- _What the exercise asks_
Please repeat exactly the lines below from the one containing "Given: Open the Holidays Yes/No dropdown" down to the one containing "Image resolution: width=1632", both included, and nothing else.

- _Source records_
********

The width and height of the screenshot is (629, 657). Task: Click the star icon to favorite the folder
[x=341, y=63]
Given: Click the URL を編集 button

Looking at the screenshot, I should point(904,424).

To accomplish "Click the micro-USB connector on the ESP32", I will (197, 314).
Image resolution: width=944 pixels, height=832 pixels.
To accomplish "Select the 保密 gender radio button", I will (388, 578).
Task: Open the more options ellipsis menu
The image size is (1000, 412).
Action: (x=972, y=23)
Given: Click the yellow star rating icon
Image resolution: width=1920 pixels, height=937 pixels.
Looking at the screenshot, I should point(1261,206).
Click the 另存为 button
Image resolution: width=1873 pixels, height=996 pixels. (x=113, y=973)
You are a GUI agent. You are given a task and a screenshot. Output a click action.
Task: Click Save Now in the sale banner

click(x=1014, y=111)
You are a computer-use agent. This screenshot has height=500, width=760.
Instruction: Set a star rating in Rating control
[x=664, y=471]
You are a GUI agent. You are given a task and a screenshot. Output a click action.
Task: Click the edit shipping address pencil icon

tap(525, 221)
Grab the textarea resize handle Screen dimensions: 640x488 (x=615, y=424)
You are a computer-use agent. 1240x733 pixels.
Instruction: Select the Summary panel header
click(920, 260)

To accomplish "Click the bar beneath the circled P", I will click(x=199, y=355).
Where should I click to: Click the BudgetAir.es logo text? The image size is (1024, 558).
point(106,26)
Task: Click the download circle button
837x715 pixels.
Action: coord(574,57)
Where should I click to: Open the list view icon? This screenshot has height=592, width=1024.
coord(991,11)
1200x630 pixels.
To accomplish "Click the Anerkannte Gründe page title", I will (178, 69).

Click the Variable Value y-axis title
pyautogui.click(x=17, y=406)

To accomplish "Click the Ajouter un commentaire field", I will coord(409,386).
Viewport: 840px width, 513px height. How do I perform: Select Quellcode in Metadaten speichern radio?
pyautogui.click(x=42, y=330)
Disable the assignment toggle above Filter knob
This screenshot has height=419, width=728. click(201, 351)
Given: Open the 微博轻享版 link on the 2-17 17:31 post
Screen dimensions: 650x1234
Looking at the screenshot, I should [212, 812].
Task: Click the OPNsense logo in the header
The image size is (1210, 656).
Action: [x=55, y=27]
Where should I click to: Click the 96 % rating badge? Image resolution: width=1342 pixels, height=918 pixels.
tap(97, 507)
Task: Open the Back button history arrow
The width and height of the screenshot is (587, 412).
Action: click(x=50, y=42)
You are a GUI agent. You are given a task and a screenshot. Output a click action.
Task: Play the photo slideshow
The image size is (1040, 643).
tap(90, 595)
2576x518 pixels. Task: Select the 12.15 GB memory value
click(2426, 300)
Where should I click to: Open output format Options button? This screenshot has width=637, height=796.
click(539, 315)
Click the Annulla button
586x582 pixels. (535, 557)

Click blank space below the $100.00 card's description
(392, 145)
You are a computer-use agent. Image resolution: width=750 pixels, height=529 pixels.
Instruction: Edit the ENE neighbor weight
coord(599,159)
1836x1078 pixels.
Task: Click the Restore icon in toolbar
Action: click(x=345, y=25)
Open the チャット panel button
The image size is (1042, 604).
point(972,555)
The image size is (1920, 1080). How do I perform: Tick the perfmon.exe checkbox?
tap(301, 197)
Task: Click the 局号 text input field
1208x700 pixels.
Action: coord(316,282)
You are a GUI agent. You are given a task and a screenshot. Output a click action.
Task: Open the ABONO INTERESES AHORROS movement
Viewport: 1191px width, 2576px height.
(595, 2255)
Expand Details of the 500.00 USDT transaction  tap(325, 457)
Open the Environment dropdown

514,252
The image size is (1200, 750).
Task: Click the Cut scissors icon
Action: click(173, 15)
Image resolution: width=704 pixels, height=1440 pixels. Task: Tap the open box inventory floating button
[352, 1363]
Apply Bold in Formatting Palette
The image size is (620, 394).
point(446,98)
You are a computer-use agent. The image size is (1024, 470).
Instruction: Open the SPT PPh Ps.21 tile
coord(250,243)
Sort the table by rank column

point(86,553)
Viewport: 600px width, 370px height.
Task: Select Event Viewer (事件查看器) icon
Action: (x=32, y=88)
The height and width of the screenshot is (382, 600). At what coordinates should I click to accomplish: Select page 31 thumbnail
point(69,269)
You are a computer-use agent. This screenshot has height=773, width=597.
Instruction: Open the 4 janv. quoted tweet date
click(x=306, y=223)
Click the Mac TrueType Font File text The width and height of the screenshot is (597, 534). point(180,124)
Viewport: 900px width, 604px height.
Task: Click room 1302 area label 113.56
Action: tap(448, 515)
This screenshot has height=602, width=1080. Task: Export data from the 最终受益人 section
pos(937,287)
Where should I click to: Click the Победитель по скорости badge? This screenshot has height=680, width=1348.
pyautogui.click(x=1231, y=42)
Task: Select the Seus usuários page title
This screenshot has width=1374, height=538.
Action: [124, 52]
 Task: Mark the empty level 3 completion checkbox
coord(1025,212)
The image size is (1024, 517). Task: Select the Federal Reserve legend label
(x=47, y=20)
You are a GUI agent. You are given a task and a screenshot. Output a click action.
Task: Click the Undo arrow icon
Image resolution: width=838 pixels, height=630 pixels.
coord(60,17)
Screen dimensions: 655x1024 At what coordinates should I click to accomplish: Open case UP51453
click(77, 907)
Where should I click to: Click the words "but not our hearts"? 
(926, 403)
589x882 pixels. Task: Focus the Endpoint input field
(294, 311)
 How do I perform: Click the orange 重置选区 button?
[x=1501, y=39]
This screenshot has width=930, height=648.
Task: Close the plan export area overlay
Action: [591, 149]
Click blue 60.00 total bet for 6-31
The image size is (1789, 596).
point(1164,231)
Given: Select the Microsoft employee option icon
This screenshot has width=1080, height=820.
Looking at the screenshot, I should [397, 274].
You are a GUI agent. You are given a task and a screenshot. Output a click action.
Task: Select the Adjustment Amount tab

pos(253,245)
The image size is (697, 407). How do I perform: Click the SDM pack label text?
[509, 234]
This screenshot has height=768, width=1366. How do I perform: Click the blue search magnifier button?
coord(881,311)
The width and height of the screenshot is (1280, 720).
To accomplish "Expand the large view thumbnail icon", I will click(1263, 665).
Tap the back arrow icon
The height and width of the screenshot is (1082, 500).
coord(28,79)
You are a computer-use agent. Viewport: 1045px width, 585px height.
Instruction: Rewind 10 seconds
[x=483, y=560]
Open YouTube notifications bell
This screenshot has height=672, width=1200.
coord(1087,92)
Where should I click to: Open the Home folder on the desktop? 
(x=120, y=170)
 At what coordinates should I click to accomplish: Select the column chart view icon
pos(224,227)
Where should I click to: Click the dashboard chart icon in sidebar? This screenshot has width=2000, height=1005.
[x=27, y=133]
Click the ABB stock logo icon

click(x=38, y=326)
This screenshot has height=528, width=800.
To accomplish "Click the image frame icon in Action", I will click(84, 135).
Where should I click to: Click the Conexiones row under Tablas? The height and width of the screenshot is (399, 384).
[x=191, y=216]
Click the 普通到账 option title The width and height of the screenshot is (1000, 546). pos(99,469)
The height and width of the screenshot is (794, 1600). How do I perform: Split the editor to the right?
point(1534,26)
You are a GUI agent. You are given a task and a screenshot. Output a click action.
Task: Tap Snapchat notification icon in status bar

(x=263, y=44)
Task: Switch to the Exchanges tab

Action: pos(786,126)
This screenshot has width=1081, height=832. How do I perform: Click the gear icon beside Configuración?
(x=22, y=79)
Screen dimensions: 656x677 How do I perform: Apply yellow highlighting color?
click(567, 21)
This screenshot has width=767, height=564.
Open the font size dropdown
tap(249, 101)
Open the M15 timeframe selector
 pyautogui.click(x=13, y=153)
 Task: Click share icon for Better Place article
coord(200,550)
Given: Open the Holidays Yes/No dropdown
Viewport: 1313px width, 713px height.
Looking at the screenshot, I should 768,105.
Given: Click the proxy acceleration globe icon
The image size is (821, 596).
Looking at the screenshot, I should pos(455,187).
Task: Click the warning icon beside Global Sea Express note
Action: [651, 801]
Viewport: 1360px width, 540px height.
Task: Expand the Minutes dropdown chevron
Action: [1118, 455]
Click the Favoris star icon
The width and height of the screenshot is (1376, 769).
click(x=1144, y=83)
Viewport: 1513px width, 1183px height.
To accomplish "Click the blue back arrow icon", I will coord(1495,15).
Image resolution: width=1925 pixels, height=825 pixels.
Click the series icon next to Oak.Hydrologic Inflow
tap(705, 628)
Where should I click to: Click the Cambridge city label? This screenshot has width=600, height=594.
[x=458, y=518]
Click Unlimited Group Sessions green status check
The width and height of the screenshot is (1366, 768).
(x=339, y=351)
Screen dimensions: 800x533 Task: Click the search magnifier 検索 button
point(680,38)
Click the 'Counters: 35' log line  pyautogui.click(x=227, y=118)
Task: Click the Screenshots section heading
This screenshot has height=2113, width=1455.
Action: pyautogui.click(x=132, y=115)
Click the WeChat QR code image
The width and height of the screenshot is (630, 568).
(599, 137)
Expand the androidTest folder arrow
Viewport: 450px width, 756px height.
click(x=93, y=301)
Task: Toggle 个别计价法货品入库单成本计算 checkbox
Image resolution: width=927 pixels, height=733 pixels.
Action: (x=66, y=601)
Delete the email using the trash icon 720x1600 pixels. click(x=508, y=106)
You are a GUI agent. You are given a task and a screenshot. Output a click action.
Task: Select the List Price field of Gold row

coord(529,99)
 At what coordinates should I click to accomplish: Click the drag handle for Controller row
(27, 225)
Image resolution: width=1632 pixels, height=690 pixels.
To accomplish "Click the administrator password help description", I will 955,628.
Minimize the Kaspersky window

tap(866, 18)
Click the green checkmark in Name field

********

- _Answer to this exercise_
Given: Open the Holidays Yes/No dropdown
Viewport: 1313px width, 713px height.
Looking at the screenshot, I should 768,105.
Given: Click the proxy acceleration globe icon
The image size is (821, 596).
Looking at the screenshot, I should pos(455,187).
Task: Click the warning icon beside Global Sea Express note
Action: [651, 801]
Viewport: 1360px width, 540px height.
Task: Expand the Minutes dropdown chevron
Action: [1118, 455]
Click the Favoris star icon
The width and height of the screenshot is (1376, 769).
click(x=1144, y=83)
Viewport: 1513px width, 1183px height.
To accomplish "Click the blue back arrow icon", I will coord(1495,15).
Image resolution: width=1925 pixels, height=825 pixels.
Click the series icon next to Oak.Hydrologic Inflow
tap(705, 628)
Where should I click to: Click the Cambridge city label? This screenshot has width=600, height=594.
[x=458, y=518]
Click Unlimited Group Sessions green status check
The width and height of the screenshot is (1366, 768).
(x=339, y=351)
Screen dimensions: 800x533 Task: Click the search magnifier 検索 button
point(680,38)
Click the 'Counters: 35' log line  pyautogui.click(x=227, y=118)
Task: Click the Screenshots section heading
This screenshot has height=2113, width=1455.
Action: pyautogui.click(x=132, y=115)
Click the WeChat QR code image
The width and height of the screenshot is (630, 568).
(599, 137)
Expand the androidTest folder arrow
Viewport: 450px width, 756px height.
click(x=93, y=301)
Task: Toggle 个别计价法货品入库单成本计算 checkbox
Image resolution: width=927 pixels, height=733 pixels.
Action: (x=66, y=601)
Delete the email using the trash icon 720x1600 pixels. click(x=508, y=106)
You are a GUI agent. You are given a task and a screenshot. Output a click action.
Task: Select the List Price field of Gold row

coord(529,99)
 At what coordinates should I click to accomplish: Click the drag handle for Controller row
(27, 225)
Image resolution: width=1632 pixels, height=690 pixels.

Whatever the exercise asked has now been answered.